Sanur was comfortable but somehow it wasn’t Bali in the way Ubud seemed to be. At Ubud, too, in the 1970s, they found painters and carvers, alone or in groups, working in the compounds of their traditional homes re-creating a magical world. If ever there was a ‘secret’ Bali, it could be found at Ubud.

Many visitors also strolled west to look at the temple by the two rivers discovered by Maharisi Markandya and the Dutch built a wooden suspension bridge to cross the river. By 1976, Suteja Neka would build an art museum even further west at Sanggingan, attracting even more visitors,

These developments gave Murni her next lucky break. Guests stayed at the Ubud Palace’s Campuhan Hotel, on the other side of the bridge, the only real hotel in Ubud until 1982. They loved to walk into Ubud and on the way often asked Murni for drinks. Murni’s father owned land on the hill next to the bridge and overlooking the River Wos but not close to the river. Luckily Murni was able to lease land right next to the suspension bridge and within one year she bought it.

Separated from her Balinese husband at Sanur, she opened a small warung to provide first drinks and later food for the visitors. At first she learned about food from the tourists, about bread, guacamole, avocado. “strange foods.”   She started with one bamboo table, two chairs, an ice box and an important acquisition, a new American husband, Pat, who taught her about soup, sandwiches and ice cold beer.

This was 1974 and the start of Ubud’s iconic Murni’s Warung, one of the first restaurants in Ubud. Murni also added fried rice and noodles to the menu setting up one extra table every week as more and more guests dropped by. By 1978, when electricity arrived at Campuhan, she could serve cold beer from a refrigerator.

Everyone moving east to west or vice versa had to pass Murni’s even the ducks and cows and local people with loads on their heads and even bare breasted girls (the painting shows it all). What more could the tourists ask!

But they did. Visitors asked for books about Bali and so when the Warung had become an enclosed restaurant Bali style, built from bamboo, Murni set up a glass book case in the centre – where I first foud many Bali classics such as Vicki Baum’s A Tale from Bali.

Murni’s was also used as a ‘post office’, at which travellers left and picked up messages, adding again to its usefulness and appeal.

Murni always loved antiques and handicrafts and after she became Ubud’s first woman driver in 1978, she drove everywhere looking for the best quality antiques, handicrafts and batik. During the 1980s whatever she bought she could sell in a single day.
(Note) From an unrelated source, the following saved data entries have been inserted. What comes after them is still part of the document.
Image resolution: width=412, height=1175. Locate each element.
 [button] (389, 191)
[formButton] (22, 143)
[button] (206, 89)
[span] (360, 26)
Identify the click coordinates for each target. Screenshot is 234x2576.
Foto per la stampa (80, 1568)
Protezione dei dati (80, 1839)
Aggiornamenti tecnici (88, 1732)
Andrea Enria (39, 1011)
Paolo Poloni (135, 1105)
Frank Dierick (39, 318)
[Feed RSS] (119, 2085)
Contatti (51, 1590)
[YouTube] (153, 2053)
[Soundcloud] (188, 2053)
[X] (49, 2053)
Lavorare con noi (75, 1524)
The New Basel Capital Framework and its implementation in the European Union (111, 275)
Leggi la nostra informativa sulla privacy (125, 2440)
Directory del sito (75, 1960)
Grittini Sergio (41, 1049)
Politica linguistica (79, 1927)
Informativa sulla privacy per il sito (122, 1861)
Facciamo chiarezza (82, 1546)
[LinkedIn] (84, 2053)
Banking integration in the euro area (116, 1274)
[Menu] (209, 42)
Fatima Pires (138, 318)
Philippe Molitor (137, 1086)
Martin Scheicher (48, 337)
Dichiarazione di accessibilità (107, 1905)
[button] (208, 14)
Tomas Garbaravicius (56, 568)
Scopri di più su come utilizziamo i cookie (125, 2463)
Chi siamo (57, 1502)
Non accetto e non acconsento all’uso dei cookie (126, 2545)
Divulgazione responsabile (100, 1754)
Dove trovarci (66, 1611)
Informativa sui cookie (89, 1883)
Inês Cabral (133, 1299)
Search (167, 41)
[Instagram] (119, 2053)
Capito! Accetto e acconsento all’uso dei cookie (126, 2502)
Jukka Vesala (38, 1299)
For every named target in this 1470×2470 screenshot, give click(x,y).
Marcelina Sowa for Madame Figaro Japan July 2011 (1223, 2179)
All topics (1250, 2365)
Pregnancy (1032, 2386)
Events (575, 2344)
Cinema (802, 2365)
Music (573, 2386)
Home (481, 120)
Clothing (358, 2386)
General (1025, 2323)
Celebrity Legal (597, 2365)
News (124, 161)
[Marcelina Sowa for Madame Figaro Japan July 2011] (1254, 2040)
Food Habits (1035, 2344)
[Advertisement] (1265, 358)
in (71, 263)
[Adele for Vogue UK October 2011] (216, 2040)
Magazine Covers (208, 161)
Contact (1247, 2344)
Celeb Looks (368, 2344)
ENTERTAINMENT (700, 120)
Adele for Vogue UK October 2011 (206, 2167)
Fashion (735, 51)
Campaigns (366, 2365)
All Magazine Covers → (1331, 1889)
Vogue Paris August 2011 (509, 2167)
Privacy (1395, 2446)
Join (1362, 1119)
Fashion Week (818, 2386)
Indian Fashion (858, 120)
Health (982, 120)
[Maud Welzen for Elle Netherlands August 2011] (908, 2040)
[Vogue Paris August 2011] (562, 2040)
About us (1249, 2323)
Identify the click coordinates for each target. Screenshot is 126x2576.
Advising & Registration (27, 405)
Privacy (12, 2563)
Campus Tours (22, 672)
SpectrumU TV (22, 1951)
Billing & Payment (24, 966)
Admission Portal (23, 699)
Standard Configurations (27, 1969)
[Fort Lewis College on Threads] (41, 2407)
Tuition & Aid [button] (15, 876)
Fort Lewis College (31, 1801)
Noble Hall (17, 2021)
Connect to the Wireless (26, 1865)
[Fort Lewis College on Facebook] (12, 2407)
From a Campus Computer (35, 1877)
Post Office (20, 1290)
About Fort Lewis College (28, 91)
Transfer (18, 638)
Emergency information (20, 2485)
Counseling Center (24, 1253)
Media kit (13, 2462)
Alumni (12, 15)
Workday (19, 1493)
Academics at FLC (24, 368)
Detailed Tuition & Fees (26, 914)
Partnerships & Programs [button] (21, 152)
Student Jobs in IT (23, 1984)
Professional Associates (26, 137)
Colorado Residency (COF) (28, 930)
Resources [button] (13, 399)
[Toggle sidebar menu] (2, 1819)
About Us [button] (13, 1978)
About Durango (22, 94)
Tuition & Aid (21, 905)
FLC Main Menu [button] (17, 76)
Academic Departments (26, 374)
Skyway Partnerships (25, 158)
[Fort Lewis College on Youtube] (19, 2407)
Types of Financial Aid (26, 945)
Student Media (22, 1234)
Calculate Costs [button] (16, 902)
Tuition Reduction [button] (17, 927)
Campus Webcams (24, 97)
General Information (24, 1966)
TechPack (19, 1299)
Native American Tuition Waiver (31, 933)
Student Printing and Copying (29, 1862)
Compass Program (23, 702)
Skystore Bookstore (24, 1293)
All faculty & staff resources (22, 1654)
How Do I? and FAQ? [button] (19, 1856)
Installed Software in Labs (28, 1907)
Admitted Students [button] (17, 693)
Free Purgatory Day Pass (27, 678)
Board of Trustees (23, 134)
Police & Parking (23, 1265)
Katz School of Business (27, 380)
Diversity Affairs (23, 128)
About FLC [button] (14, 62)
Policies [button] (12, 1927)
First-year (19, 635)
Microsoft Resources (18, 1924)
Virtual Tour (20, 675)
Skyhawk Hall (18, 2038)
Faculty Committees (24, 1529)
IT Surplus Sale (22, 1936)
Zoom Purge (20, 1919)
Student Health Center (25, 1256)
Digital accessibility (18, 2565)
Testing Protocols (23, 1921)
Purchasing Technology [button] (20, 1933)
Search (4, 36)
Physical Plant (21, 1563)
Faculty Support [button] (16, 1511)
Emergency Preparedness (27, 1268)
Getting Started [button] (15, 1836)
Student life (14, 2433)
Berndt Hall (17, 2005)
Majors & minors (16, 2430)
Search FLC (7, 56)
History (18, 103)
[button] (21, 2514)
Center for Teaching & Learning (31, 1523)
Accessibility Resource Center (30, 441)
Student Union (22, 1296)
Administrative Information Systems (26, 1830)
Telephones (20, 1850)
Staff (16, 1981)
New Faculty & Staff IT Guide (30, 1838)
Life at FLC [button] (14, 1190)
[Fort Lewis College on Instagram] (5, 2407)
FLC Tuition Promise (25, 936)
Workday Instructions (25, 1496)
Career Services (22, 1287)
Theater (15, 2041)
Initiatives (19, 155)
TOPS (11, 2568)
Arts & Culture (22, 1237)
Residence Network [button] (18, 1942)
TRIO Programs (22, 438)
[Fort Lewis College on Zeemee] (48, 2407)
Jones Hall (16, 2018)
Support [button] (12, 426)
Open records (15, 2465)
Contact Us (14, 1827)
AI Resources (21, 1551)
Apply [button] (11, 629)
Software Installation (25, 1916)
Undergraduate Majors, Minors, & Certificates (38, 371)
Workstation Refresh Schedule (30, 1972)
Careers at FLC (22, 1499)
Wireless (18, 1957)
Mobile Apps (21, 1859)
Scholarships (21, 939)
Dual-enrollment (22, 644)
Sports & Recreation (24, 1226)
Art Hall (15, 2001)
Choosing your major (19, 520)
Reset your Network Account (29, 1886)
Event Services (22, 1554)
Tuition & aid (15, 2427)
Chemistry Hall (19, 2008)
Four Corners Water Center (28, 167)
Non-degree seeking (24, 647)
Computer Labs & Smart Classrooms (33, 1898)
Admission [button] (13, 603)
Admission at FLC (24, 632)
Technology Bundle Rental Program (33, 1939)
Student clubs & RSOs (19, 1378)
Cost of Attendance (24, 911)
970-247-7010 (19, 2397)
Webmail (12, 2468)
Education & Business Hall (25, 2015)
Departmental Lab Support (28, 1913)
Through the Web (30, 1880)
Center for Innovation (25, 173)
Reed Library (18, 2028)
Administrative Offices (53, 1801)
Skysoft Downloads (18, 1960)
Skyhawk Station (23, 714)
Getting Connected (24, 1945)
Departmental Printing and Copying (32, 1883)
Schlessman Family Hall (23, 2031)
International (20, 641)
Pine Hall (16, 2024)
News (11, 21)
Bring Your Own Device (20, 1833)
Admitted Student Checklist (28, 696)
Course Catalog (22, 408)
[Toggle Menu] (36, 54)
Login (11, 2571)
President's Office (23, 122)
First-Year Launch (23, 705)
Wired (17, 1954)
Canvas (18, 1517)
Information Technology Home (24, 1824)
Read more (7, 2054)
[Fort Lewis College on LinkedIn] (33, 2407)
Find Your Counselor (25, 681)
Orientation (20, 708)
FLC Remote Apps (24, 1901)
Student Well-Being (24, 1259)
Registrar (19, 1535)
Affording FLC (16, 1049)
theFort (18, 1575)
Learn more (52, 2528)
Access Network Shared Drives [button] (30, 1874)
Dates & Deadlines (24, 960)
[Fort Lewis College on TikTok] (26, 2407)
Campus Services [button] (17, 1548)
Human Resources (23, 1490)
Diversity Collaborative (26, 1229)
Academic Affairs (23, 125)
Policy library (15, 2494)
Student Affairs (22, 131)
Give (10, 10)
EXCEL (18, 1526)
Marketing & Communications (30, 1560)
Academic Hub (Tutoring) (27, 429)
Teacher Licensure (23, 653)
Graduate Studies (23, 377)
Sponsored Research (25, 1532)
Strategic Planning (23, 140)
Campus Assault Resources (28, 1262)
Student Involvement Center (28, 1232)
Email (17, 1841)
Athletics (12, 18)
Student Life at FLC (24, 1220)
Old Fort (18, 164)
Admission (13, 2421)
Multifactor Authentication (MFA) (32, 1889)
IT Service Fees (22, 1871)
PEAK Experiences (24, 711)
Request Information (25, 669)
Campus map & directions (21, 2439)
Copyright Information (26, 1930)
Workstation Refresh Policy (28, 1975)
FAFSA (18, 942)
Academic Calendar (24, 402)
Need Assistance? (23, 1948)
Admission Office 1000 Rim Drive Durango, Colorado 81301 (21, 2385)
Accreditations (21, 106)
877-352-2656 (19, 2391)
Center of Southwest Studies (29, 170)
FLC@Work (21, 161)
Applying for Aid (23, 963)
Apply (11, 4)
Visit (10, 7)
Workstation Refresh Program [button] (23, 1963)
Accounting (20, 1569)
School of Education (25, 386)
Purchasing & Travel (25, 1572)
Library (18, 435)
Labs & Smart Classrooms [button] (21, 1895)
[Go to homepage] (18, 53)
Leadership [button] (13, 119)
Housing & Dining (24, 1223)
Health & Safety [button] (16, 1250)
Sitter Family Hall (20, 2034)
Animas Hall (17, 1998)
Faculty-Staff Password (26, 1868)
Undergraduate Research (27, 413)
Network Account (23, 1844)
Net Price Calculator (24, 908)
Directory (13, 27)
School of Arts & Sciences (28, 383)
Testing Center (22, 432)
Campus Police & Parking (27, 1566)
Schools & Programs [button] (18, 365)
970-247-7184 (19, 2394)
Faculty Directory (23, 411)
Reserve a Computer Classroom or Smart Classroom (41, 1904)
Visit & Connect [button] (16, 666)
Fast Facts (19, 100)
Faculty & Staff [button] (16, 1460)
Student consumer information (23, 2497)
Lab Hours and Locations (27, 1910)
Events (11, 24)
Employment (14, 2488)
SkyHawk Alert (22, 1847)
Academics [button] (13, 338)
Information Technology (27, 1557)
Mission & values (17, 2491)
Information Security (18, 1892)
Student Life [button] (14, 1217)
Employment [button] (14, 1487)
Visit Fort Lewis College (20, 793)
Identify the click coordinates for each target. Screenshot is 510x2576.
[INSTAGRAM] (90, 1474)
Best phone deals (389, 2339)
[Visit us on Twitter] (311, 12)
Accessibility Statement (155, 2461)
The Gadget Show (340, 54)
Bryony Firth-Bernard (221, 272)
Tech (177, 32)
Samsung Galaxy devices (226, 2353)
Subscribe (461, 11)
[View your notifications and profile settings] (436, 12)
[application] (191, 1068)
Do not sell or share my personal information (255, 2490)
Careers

Times were good.

From selling at Puri Lukisan, at the beach at Sanur and then opening one of Ubud’s first restaurants, still today one of Ubud’s tourist attractions, Murni, the girl with little education and little money has become a successful restauranteur, a dealer in antiques with shops in Ubud and international sales via the internet and trade shows around the world, owner of holiday houses and villas for rent to tourists in and around Ubud and also a luxury spa close to the Warung. All this has been the gift of tourism.

Like everyone, Murni says tourism has its pluses and minuses, but that despite the loss of rice fields for development, on balance, she feels that with all its busy-ness and stress and pressure on time, life in Ubud is still good.